Epithelial specific overexpression of IL-17A is sufficient to suppress diabetic nephropathy. Data from IL-17A transgenic mouse Line 1. (A) IL-17A transgenic mice were crossed with nephropathy prone strain DBA/2J. Six-week-old WT and IL-17A–positive F1 mice were given single dose of STZ (150 mg/kg body wt). Mice were euthanized 8 weeks after STZ administration, and albuminuria were quantified. (B) Blood glucose level at 8 weeks of diabetes. (C) Albumin excretion rate (AER) expressed as μg/24-hour urine. (D) AER expressed as μg/mg creatinine. (E) Kidney hypertrophy was calculated as ratio of kidney weight and body weight (KW/BW). (F) Serum IL-17A levels. (G) Urine IL-17A levels. (H) Glomerular area. (I) Mesangial index. (J–M) PAS-hematoxylin–stained kidney section. Scale bar=100 µM. (J) WT control. (K) IL-17A transgenic control. (L) WT diabetic mice kidney. (M) IL-17A transgenic diabetic mice kidney. (N) AMWAP mRNA expression in the kidney. (O) Mannose receptor mRNA in the kidney. (P) IL-10 mRNA expression in the kidney. (Q) Quantification of TBARS for oxidative stress. *P<0.0001 versus other groups; ^#P<0.01 versus WT diabetic. n=7–9.

Figure 11.

Epithelial cell–specific overexpression of IL-17A is sufficient to suppress diabetic nephropathy. Data from IL-17A transgenic Line 2. (A) IL-17A transgenic mice were crossed with nephropathy prone strain DBA/2J. Six-week-old WT and IL-17A–positive F1 mice were given a single dose of STZ (150 mg/kg body wt). Mice were euthanized 8 weeks after STZ administration and albuminuria was quantified. (B) Blood glucose level at 8 weeks of diabetes. (C) Kidney hypertrophy was calculated as ratio of kidney weight and body weight (KW/BW). (D) Albumin excretion rate (AER) expressed as μg/24-hour urine. (E) AER expressed as μg/mg of creatinine. (F) Serum IL-17A levels. (G) Urine IL-17A levels. (H) Mesangial index. (I) Glomerular area. (J–M) PAS-hematoxylin–stained kidney section. Scale bar=100 µM. (J) WT control. (K) IL-17A transgenic control. (K) WT diabetic mouse kidney. (L) IL-17A transgenic diabetic mouse kidney. (N–Q) Electron microscope images.
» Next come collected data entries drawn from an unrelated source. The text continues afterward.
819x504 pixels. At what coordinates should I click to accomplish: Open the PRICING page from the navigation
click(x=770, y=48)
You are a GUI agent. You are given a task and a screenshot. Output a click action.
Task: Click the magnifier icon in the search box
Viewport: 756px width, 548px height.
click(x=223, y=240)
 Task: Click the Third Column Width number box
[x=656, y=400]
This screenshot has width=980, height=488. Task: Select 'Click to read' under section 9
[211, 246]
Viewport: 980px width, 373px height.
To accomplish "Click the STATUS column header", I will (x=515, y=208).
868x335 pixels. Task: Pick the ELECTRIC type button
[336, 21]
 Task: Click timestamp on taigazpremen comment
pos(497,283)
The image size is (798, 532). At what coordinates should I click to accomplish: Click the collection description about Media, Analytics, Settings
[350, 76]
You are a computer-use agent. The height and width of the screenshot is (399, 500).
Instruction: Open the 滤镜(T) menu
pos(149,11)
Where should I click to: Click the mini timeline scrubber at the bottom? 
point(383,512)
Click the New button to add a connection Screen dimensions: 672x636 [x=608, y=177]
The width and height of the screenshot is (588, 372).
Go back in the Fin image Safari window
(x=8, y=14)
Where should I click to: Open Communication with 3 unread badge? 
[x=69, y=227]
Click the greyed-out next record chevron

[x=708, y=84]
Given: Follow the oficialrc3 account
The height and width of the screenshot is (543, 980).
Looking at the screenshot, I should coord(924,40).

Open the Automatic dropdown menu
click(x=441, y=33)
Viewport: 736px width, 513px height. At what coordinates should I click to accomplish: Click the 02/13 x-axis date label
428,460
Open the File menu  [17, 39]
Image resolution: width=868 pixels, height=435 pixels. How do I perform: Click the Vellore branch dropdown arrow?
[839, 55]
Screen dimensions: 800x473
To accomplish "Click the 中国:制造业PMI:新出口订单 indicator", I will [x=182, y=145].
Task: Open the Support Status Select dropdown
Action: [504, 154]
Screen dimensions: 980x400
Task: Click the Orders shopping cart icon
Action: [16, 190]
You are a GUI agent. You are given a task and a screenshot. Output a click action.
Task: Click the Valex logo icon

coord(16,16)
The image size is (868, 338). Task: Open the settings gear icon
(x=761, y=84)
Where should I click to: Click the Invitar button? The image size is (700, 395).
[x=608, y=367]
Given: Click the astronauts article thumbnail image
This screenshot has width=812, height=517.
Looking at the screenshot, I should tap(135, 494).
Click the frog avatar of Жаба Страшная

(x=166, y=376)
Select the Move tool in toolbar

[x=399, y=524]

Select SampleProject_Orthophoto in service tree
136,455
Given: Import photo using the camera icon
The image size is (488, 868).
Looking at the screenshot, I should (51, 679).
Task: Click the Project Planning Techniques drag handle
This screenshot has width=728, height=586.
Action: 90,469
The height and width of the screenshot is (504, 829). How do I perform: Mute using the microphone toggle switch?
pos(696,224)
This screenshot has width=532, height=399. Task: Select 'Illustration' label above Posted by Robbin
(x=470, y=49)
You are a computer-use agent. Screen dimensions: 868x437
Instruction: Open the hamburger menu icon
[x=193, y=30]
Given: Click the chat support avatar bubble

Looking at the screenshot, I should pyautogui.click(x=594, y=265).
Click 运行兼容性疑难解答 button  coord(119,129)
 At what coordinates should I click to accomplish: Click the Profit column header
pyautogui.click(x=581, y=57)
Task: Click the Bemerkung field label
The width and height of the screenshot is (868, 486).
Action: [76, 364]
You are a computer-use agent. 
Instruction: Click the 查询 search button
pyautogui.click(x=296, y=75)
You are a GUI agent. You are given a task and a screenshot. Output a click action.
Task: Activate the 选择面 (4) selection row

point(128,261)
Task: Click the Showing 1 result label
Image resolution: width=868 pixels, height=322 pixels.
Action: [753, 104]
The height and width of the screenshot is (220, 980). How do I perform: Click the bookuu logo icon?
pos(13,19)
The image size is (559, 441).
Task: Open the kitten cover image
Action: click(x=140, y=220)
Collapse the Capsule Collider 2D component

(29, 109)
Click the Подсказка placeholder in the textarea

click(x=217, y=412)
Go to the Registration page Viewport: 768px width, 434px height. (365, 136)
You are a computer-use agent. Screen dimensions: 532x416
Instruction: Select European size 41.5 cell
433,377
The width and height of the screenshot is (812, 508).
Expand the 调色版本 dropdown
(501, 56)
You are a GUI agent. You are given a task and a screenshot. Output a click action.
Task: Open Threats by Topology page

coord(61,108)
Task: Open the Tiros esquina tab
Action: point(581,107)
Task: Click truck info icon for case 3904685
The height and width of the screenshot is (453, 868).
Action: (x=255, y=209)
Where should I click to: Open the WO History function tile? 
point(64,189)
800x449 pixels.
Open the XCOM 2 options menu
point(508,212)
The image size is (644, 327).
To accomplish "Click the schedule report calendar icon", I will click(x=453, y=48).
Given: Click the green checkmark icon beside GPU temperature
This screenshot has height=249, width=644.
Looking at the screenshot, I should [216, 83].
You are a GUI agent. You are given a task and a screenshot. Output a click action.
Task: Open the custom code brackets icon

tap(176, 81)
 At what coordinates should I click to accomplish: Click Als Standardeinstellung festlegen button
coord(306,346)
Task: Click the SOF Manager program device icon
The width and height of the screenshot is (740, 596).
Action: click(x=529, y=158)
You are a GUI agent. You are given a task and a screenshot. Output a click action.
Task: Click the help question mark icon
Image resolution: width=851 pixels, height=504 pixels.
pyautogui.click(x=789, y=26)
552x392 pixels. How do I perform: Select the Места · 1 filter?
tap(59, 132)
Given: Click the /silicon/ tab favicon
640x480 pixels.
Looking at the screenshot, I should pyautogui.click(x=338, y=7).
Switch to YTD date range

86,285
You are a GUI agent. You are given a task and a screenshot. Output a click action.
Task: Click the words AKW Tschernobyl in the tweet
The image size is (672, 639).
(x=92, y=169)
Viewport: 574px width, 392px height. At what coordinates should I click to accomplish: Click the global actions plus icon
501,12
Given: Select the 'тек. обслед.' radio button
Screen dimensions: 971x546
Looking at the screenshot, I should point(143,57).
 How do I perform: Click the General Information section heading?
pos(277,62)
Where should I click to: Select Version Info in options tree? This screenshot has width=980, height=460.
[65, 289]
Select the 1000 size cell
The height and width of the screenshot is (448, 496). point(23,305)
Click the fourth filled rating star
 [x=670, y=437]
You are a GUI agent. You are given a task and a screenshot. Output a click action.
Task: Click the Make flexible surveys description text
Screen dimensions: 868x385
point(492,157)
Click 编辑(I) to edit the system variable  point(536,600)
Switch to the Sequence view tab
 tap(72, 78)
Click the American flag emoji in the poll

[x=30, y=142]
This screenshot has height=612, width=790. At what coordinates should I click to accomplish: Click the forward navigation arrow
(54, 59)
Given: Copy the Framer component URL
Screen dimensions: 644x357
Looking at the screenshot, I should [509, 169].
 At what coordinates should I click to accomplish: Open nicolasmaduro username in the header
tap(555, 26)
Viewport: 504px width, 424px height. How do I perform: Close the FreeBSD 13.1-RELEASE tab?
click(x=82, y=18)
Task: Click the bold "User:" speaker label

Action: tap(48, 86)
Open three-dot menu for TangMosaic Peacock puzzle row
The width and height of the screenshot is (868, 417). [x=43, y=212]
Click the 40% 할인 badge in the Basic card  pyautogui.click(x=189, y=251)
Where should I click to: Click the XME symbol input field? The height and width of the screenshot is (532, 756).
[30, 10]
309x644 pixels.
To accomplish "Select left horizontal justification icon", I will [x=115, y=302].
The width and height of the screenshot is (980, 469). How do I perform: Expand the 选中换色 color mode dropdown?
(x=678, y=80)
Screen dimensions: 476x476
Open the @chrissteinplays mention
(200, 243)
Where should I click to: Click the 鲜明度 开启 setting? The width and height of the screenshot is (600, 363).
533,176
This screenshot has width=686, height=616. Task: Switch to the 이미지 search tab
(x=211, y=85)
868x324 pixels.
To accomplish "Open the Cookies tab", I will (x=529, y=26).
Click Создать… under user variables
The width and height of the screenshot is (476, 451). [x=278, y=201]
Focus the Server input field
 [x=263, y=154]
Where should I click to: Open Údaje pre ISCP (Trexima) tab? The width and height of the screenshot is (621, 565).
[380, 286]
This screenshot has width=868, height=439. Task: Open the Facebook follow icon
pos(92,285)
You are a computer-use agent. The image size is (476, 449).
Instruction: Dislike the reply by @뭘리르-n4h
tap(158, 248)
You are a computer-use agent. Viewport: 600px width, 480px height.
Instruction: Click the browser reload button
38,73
Original magnification, ×15,000. WT control (N) and IL-17A transgenic control (O) kidney show normal podocyte foot process and basement membrane. Diabetes-induced podocyte foot process effacement (red arrowhead) and basement membrane thickening (red arrow) in WT (P), which was suppressed in IL-17A transgenic animals (Q and R) AMWAP mRNA expression in the kidney. (S) Mannose receptor mRNA in the kidney. (T) IL-10 mRNA expression in the kidney. (U) Quantification of TBARS for oxidative stress. *P<0.001 versus other groups; ^#P<0.001 versus WT diabetic. n=10–12.